Eu não podia acreditar, mas assim foi. Passei a assistir ao jornal diariamente; bastava eu responder ao cumprimento do jornalista e como por encanto, a fina camada da quarta parede se esvanecia. Conversávamos e ele me aconselhava, parecendo saber exatamente o que eu estava pensando. Como se... como se estivesse dentro da minha cabeça.
— "Boa noite" é o caralho! Muito mole para você dar boa noite aí nesse estúdio, seu puto; bem empregado, dinheiro no bolso, mulherzinha te aguardando em casa... – retorqui, certa vez, enfastiado de mim mesmo.
— Opa, opa! Calma aí, bacana...
— Não consegui um emprego ainda. – respondi, cabisbaixo. Pus o cigarro na boca e tateei o chão à procura do isqueiro.
— Dê tempo ao tempo. Você vai conseguir. – orientou o jornalista, apoiando as mãos na bancada e girando o corpo para outra câmera.
— Sabe, eu os encontrei hoje, caminhando na rua.
— Eles, quem? – questionou, franzindo o olhar somente para criar tensão.
— Minha ex-namorada e os pais dela, ué. – respondi, com a voz embargada pelo cigarro preso aos lábios.
— Você sabe que eles te detestam, não é? – lembrou ele, no momento em que eu encontrava o isqueiro. Acionei o conjunto, mas só consegui acender o fumo na terceira tentativa; o gás já estava no final e quase não produzia chama.
— Eu sei... – murmurei, com o olhar perdido, tomado de uma raiva contida e quase claustrofóbica.
— Você precisa fazer algo... – imprecou ele. E naquele momento, alguma coisa ruim começou a crescer dentro de mim, como uma erva daninha que se espalha e não se pode controlar.

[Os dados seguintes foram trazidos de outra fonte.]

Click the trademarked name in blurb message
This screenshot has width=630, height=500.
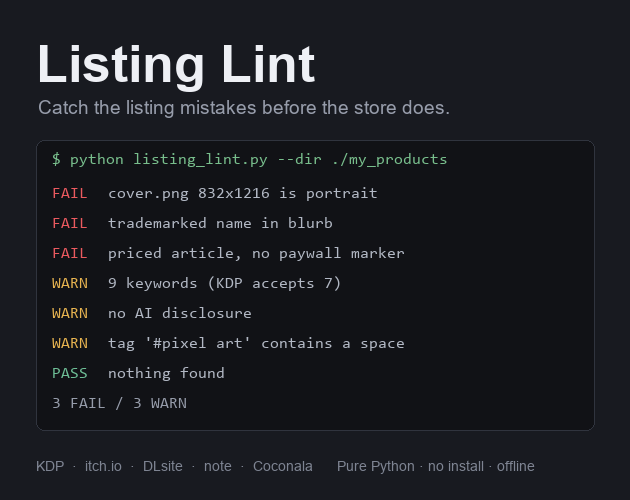(x=220, y=223)
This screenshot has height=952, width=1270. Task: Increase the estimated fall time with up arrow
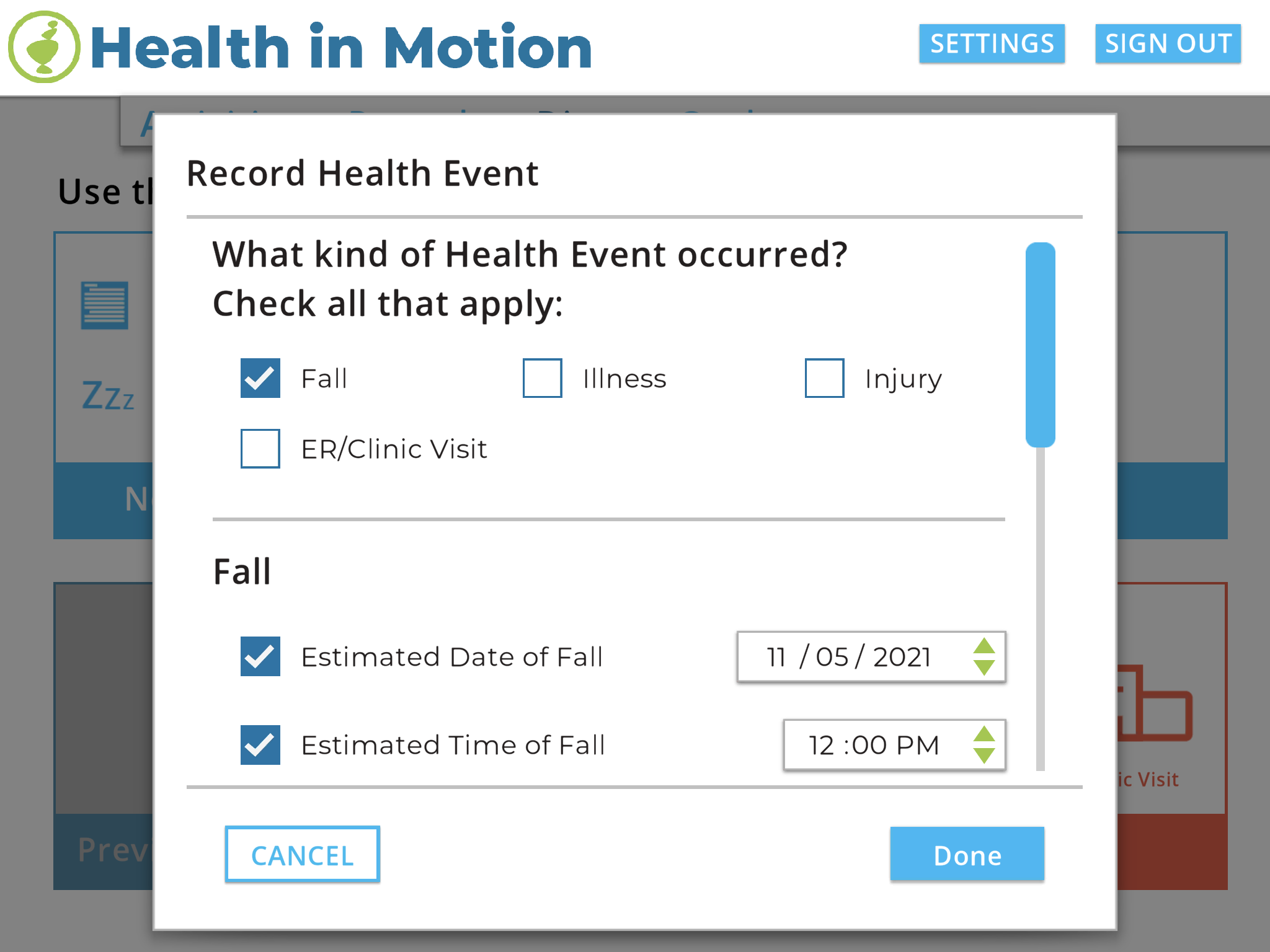click(x=984, y=734)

— O que acha disso? – perguntou o policial, do lado avesso do espelho da sala de interrogatório.
— Pai, mãe e filha envenenados. Homicídios triplamente qualificados: premeditado, por motivo torpe e sem chance de defesa para as vítimas. Vai puxar uns bons anos na prisão. – respondeu o outro, com desdém, encarando as pontas dos pés. Chutou um bolo de poeira para a frente, mas sua leveza o impediu de ir mais longe.
— Você só está esquecendo que ele é réu primário e já recebe uma atenuação por isso; além do mais, se tiver bom comportamento, o advogado vai pedir redução de pena. Sai da cadeia em menos de dez anos. – observou o policial, virando o pescoço na direção do superior e voltando a encarar o vidro.
— Oh, é claro. A defesa vai alegar insanidade mental, isso é óbvio. Com essa conversinha, esse puto conseguirá um laudo médico com facilidade e é bem provável que troque os anos de cadeia por uma internação em uma clínica psiquiátrica.
— Vá lá. Culpado ou não, talvez ele seja meio louco mesmo. Quero dizer: fazer uma coisa dessas... é preciso muita frieza. – comentou o mais jovem, cruzando os braços, resignado.
— Talvez todos nós sejamos um tanto loucos, culpados e frios, meu amigo. Perceber isso depende apenas... de que lado do espelho você decide observar seu rosto. – considerou o homem, dando as costas para o vidro e encarando o colega de frente. Rompeu a marcha, mas parou a meio caminho, com a mão no ombro do outro. – Decifrar a natureza da alma humana é como cavar um buraco sem fundo, com as próprias mãos. Você vai ferir a si mesmo na tentativa e nunca vai chegar a lugar algum. – concluiu, e seguiu para a porta, saindo, indiferente.
"Há mais coisas entre o céu e a terra do que julga nossa vã filosofia", repetiu o homem na sala de interrogatório, talvez a única verdade que ele disse nesse tempo todo. Ou não. Essas coisas mexem um pouco com a cabeça da gente.